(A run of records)
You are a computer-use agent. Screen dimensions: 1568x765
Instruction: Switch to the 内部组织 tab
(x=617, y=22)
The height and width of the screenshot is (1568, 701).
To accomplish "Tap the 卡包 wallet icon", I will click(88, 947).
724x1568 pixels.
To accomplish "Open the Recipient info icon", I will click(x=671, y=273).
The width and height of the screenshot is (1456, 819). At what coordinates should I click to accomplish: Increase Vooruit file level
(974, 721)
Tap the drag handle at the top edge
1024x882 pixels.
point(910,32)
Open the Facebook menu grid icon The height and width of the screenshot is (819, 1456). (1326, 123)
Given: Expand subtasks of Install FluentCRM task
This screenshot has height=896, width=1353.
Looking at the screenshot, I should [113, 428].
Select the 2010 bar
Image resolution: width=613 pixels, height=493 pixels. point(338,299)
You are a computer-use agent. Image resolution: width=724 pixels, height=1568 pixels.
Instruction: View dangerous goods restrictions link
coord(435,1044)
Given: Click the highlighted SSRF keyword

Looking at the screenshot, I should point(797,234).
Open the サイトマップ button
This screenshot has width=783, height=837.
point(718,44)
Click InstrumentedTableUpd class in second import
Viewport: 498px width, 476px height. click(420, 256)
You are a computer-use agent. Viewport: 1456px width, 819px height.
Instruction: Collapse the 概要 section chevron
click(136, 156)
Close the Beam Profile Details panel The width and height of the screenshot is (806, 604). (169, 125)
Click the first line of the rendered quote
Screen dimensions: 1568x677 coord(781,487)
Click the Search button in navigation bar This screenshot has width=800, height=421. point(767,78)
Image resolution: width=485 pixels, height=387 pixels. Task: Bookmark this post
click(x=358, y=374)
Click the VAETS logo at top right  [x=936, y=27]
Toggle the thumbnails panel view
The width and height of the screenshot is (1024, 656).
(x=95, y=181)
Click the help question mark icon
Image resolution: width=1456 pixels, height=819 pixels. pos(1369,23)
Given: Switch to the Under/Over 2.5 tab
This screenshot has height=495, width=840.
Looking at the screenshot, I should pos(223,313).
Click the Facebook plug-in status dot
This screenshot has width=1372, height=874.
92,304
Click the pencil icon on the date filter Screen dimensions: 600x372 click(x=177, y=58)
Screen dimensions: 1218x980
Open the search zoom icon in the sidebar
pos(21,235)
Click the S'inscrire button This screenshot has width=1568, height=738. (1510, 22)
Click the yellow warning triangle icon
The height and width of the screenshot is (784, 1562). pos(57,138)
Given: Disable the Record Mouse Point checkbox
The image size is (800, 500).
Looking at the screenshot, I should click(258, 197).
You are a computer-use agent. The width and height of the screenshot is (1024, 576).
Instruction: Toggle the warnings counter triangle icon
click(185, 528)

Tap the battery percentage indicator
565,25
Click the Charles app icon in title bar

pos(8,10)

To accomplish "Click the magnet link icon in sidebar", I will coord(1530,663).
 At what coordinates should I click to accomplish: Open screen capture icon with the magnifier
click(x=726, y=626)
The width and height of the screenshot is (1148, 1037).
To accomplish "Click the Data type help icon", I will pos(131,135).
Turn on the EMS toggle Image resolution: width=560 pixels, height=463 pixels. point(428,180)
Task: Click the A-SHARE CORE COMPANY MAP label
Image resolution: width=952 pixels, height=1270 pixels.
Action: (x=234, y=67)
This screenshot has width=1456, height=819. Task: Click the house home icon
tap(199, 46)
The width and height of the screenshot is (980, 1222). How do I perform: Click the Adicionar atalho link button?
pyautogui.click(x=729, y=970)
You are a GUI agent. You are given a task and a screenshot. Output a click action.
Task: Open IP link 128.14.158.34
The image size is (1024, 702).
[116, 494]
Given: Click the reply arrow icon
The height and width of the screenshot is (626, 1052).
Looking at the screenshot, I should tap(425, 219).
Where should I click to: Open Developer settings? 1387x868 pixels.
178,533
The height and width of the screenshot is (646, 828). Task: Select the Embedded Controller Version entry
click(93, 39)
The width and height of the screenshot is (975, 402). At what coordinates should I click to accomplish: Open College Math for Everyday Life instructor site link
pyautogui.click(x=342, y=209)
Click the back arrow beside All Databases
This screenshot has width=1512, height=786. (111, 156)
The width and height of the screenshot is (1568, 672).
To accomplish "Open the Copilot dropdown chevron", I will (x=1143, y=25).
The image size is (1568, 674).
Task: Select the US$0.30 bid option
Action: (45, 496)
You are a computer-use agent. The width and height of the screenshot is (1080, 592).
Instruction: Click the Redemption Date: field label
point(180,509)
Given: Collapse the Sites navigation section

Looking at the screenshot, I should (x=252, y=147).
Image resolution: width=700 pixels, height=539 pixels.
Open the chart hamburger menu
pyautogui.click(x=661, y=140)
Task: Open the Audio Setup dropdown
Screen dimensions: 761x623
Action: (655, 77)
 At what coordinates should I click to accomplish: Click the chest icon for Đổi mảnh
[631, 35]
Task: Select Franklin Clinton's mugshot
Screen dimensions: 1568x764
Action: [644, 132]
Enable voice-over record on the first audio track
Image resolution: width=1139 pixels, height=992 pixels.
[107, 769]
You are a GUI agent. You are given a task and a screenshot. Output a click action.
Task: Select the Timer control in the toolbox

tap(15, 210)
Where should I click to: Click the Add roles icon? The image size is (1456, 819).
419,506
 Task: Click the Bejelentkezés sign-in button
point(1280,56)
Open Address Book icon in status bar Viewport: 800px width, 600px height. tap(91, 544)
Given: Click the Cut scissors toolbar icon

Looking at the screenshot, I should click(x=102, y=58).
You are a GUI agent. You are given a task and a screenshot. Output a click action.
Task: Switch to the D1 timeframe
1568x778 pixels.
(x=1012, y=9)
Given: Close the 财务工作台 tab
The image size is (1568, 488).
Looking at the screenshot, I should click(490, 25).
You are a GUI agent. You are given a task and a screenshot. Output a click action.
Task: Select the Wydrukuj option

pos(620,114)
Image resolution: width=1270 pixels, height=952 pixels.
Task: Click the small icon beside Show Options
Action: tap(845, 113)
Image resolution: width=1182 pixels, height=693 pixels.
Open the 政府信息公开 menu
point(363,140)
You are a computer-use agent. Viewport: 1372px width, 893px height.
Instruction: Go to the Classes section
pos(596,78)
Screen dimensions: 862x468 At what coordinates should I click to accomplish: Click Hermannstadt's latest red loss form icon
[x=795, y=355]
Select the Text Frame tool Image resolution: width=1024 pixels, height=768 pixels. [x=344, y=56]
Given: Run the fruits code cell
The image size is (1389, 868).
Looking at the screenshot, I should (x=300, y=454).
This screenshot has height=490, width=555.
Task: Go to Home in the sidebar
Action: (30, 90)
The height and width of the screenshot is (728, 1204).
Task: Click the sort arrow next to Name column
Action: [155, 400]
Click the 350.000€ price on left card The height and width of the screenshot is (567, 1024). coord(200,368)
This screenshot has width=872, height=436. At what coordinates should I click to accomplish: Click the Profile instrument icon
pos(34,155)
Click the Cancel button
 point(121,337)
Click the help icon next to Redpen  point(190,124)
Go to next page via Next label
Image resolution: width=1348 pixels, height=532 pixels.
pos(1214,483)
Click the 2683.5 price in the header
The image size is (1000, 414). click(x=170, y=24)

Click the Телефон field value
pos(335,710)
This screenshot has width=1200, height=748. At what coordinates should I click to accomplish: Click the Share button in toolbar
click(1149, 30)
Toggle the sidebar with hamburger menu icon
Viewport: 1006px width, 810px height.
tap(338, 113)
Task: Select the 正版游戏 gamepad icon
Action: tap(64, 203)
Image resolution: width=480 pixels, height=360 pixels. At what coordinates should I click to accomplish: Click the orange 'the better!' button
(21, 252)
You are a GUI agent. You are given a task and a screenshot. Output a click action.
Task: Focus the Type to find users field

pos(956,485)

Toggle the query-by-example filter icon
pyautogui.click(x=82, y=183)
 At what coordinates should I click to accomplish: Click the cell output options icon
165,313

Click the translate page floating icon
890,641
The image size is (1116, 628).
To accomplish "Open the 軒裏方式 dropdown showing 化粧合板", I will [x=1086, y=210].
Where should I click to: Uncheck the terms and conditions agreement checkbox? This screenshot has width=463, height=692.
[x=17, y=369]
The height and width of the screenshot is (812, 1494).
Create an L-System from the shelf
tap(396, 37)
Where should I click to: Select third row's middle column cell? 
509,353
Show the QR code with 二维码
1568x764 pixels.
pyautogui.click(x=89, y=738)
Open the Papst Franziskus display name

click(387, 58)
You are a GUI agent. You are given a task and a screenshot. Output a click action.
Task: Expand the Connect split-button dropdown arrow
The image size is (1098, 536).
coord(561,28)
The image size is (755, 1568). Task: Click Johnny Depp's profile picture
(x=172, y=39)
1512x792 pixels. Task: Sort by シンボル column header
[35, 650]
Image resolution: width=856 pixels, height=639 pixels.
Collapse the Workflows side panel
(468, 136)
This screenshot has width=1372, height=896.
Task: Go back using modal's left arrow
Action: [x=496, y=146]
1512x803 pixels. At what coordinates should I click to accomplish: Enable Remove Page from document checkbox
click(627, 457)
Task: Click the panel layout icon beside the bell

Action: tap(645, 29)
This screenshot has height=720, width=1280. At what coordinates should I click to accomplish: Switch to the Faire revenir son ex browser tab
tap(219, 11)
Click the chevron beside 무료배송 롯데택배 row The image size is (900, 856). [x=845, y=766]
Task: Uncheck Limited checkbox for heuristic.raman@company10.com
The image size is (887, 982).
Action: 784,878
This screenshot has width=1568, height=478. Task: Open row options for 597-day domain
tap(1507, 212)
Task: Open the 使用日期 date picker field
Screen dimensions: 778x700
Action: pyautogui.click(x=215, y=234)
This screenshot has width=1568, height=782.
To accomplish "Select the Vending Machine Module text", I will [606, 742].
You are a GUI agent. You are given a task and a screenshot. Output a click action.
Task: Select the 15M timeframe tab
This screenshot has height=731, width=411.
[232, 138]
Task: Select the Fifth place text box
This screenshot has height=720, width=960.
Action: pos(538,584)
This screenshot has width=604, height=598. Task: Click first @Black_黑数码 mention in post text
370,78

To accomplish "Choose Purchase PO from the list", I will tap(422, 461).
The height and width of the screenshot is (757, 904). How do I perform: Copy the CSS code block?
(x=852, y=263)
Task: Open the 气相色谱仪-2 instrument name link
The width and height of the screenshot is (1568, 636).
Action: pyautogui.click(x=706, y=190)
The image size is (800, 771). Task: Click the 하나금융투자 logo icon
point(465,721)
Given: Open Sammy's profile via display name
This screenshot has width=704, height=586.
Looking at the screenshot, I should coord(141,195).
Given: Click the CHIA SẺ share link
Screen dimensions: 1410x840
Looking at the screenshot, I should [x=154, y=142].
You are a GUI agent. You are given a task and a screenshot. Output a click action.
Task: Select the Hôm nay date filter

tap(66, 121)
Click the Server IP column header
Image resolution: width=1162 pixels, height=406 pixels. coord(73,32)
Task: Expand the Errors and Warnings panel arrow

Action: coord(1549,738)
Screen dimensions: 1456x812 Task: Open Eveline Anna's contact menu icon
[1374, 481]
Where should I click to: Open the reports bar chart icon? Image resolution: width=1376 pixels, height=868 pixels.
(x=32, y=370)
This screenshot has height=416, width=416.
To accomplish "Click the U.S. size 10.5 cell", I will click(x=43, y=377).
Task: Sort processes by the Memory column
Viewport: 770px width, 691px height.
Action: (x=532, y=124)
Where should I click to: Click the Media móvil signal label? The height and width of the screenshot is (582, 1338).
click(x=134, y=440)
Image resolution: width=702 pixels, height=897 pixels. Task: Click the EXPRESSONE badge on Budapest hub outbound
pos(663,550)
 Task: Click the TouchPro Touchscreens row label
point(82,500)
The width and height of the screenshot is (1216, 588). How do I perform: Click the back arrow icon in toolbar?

Problem description: Pick out every row above that contains the word "Uncheck" and copy each of those rows in full. Case counts.

Written answer:
Where should I click to: Uncheck the terms and conditions agreement checkbox? This screenshot has width=463, height=692.
Task: Uncheck Limited checkbox for heuristic.raman@company10.com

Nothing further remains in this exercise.